Berklee College of Music Graduate here '03. I came across a snippet of this course on youtube and the tip about HP the DI to get low end was enough for me to decide to buy the course. One of the things I found so great about this course is how well creativeLive has put this together. From the high def multi-camera shoot, to the screen capture, to the included downloadable slides and Wade's Mesa cabinet IR, the production is very well put together. Kudos to creativeLive, you are doing the right thing. I was very impressed how articulate Andrew Wade was, not to mention that he was willing to share his production techniques. He really thought this through and takes you from very basic steps for preparation prior to tracking, to editing, all the way through to mixing. Additionally, Wade does this all without ego. What a like-able guy! I'd recommend this course to any aspiring engineer/DIY band member, especially if you are going after super tight, highly-polished guitar tracks we see in today's modern productions.
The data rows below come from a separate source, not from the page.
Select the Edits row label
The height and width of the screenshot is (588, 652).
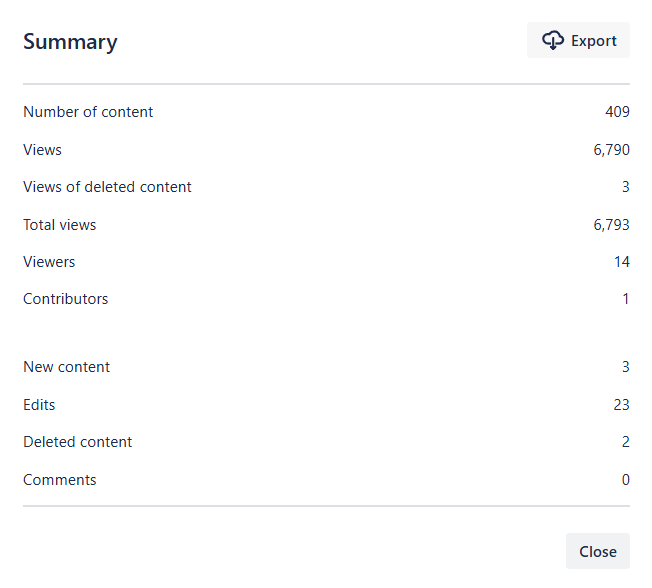tap(39, 405)
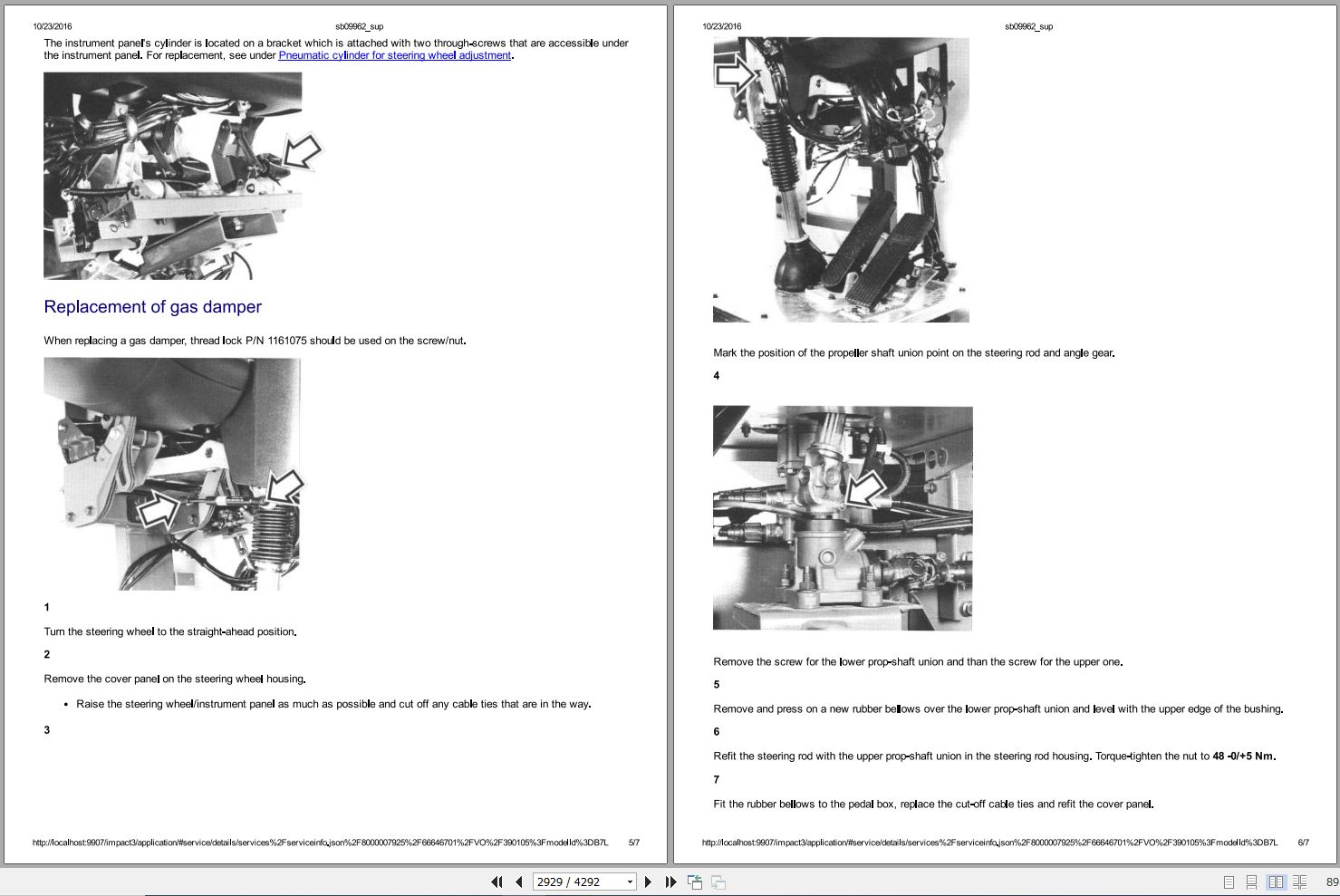Open the page number dropdown arrow

630,882

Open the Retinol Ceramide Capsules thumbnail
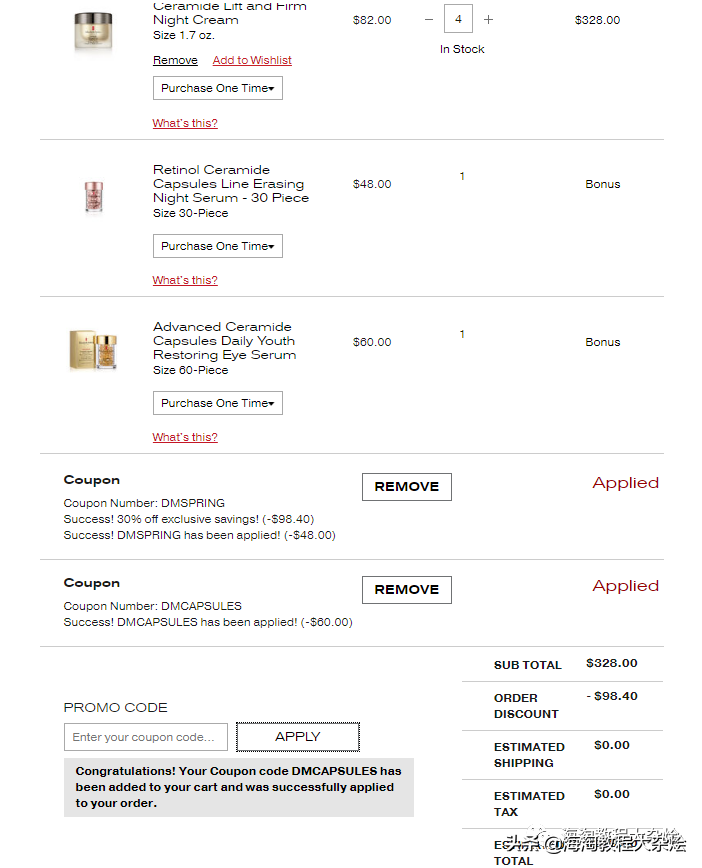click(x=94, y=196)
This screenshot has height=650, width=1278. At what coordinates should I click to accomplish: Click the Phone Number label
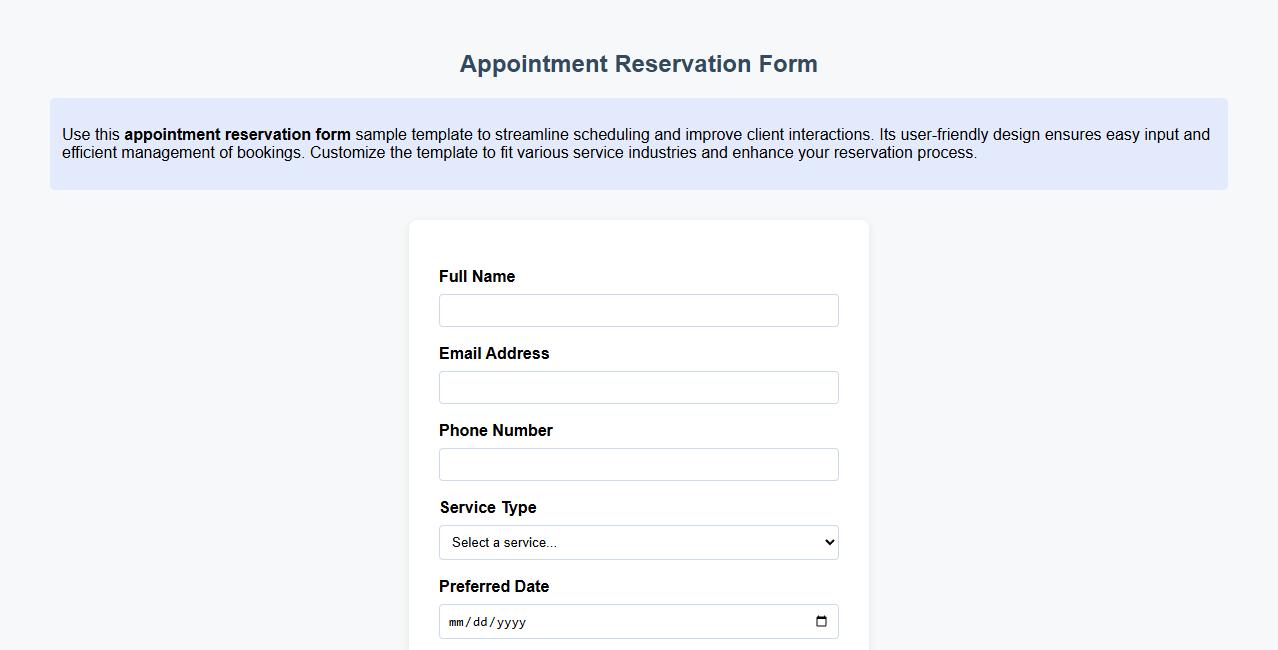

The course is a look inside the mind of a talented and caring audio engineer and his philosophy/full-disclosure-techniques for recording guitar. Awesome. Think of it this way...if you have $99 play money and you're thinking of buying a plug-in over this course, please reconsider. The techniques you learn in this course will last you a lifetime and will improve your sound dramatically. Looking forward to more audio production related content in the future!

Chris Dimich
 

This class was extremely helpful! I learned soooo much. Andrew is a pro and it is absolutely worth the money. Specifically the tuning section of the class. Did not think to put this much effort into tuning, but it makes perfect sense! You can have the tightest band, with the best musicians, the most expensive gear, with amazing tones, but if they are even slightly out of tune its literally a bottleneck for the whole sound of the song. Thanks Andrew!

a Creativelive Student
 

Awesome, I am a big fan of A Day to Remember and aways wanted to know how their songs were made. Now I know some nice techniques by their own producer. I thing this workshop is not only for producers but for every person who play on a band. Now CreativeLive should call Rick Rubin to do the same.